[Collected data entries]
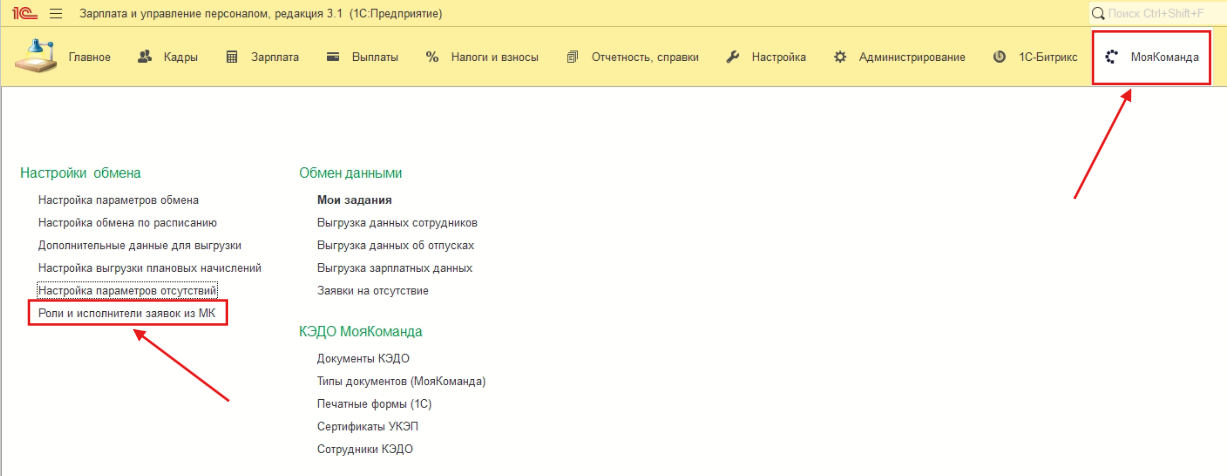Open Мои задания link
Image resolution: width=1227 pixels, height=476 pixels.
pos(354,200)
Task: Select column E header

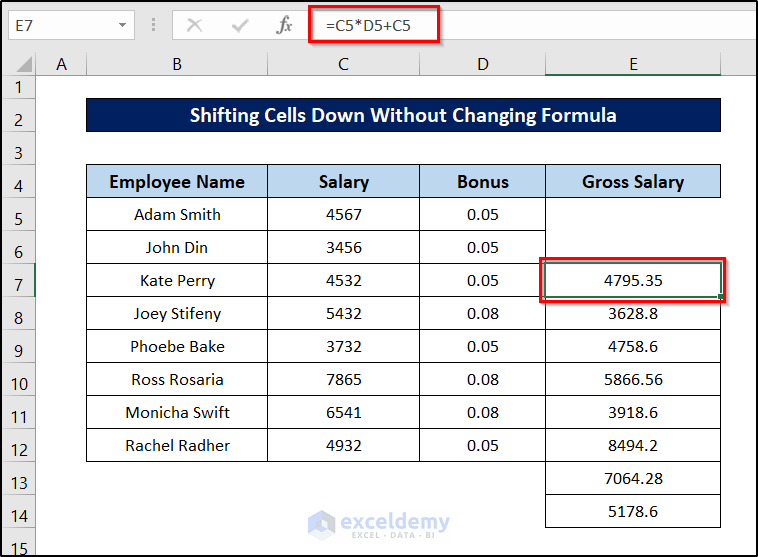Action: tap(633, 64)
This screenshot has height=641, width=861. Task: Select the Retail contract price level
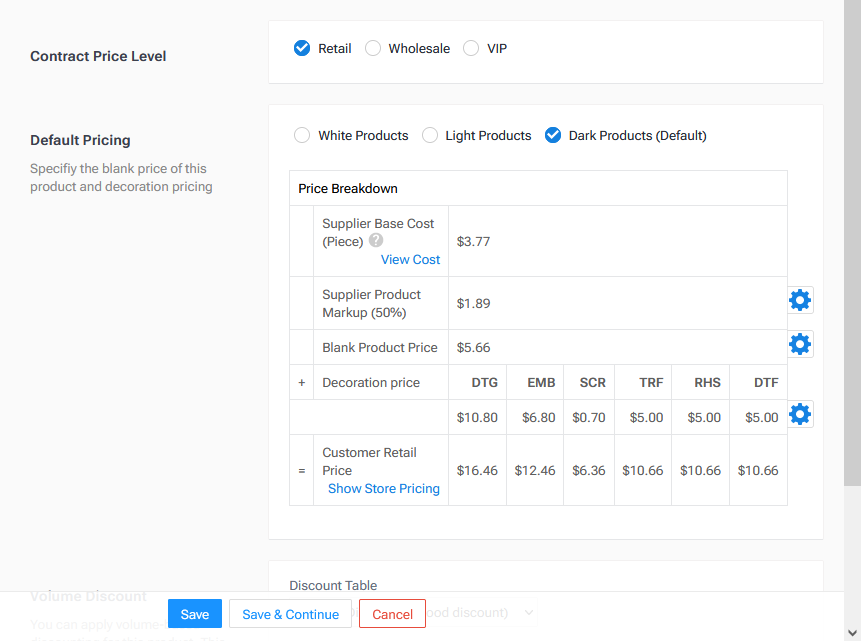pos(302,47)
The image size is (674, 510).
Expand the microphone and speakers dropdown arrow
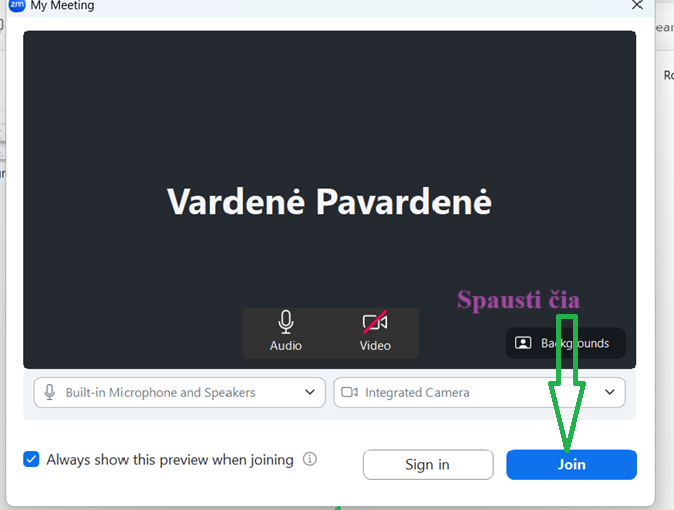point(310,392)
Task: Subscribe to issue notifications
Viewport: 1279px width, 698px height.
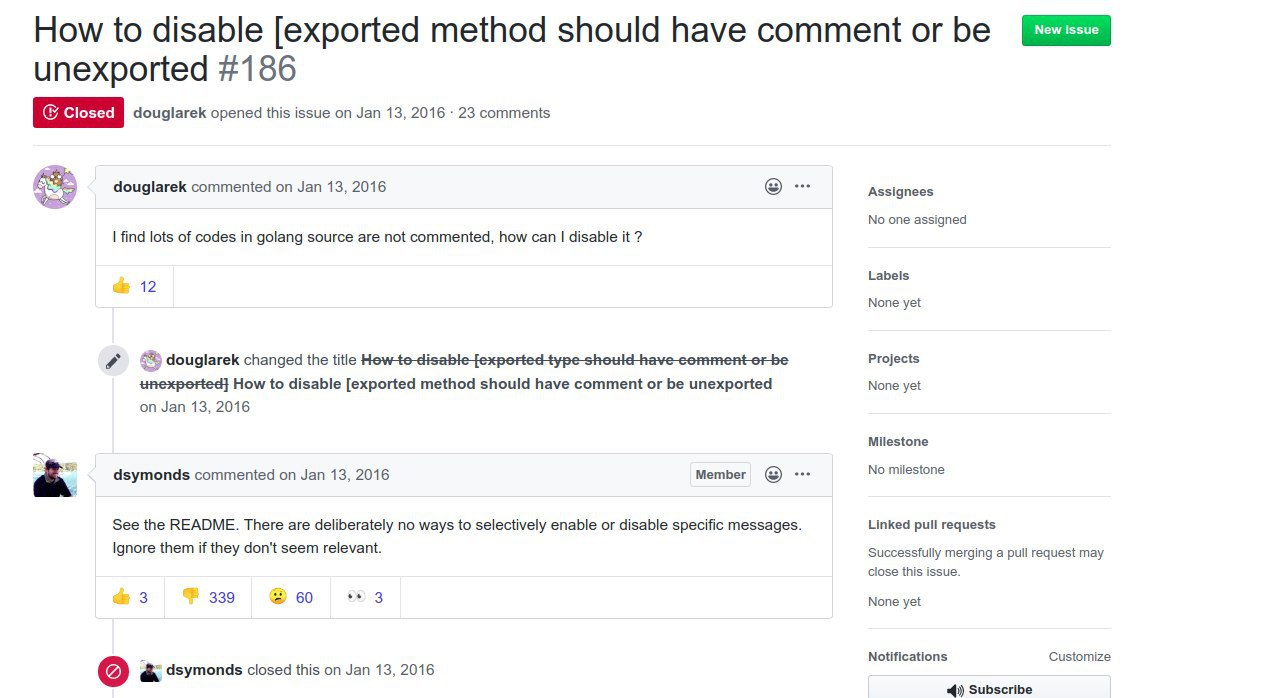Action: pyautogui.click(x=989, y=689)
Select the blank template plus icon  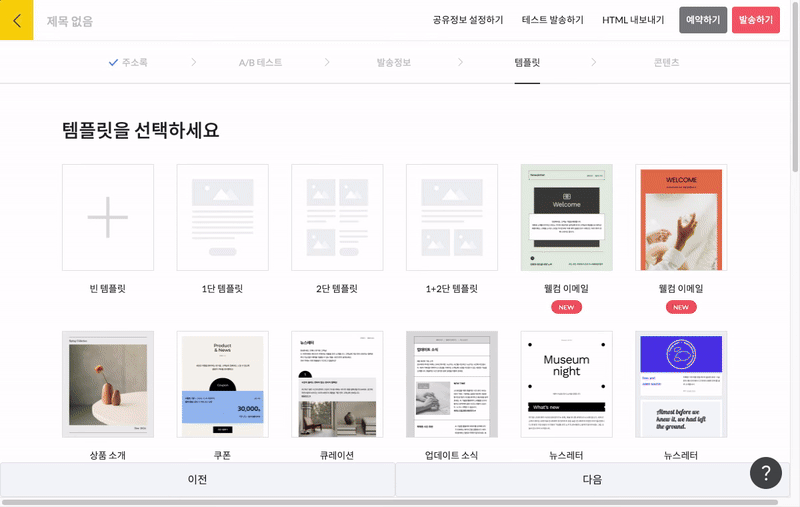click(108, 217)
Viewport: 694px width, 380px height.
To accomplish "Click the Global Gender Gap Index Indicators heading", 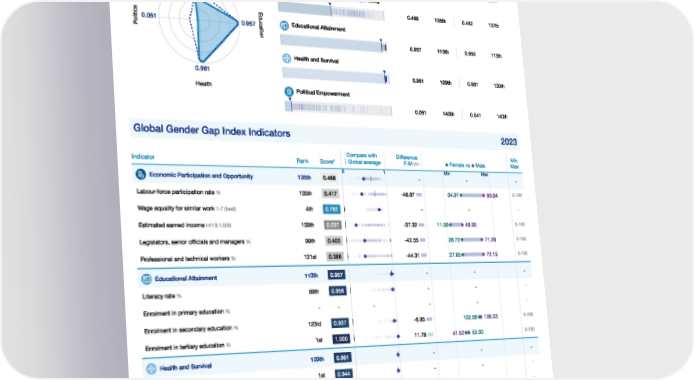I will (x=212, y=131).
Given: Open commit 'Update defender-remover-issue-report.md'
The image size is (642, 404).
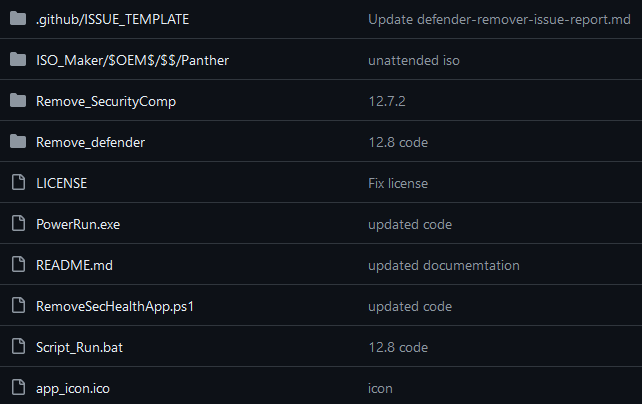Looking at the screenshot, I should click(x=499, y=19).
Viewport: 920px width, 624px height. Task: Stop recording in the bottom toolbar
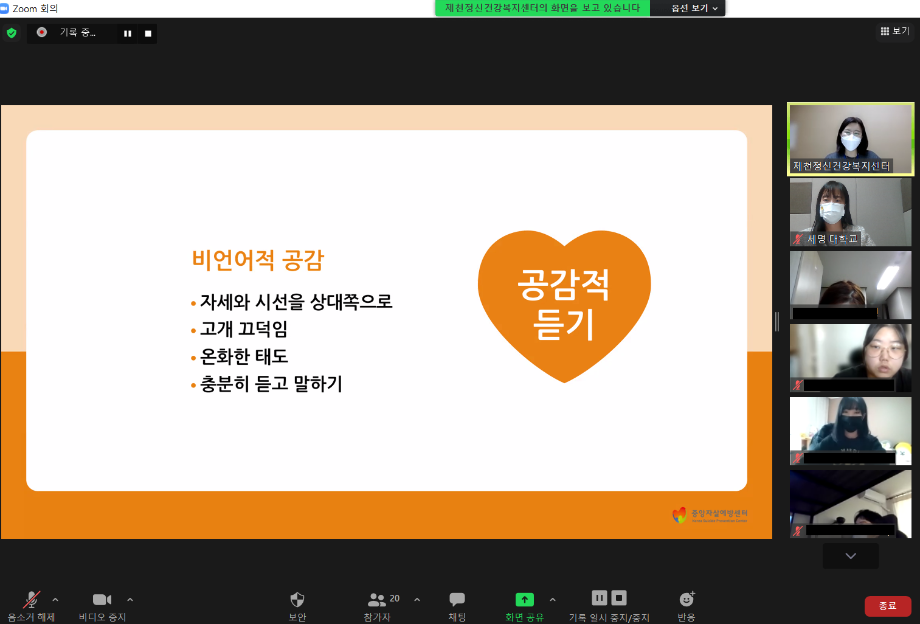click(620, 598)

# ABOUT THIS TASK
Which of the lines above include the word "issue"? List those lines.

# RESPONSE BOX
Task: Subscribe to issue notifications
Given: Open commit 'Update defender-remover-issue-report.md'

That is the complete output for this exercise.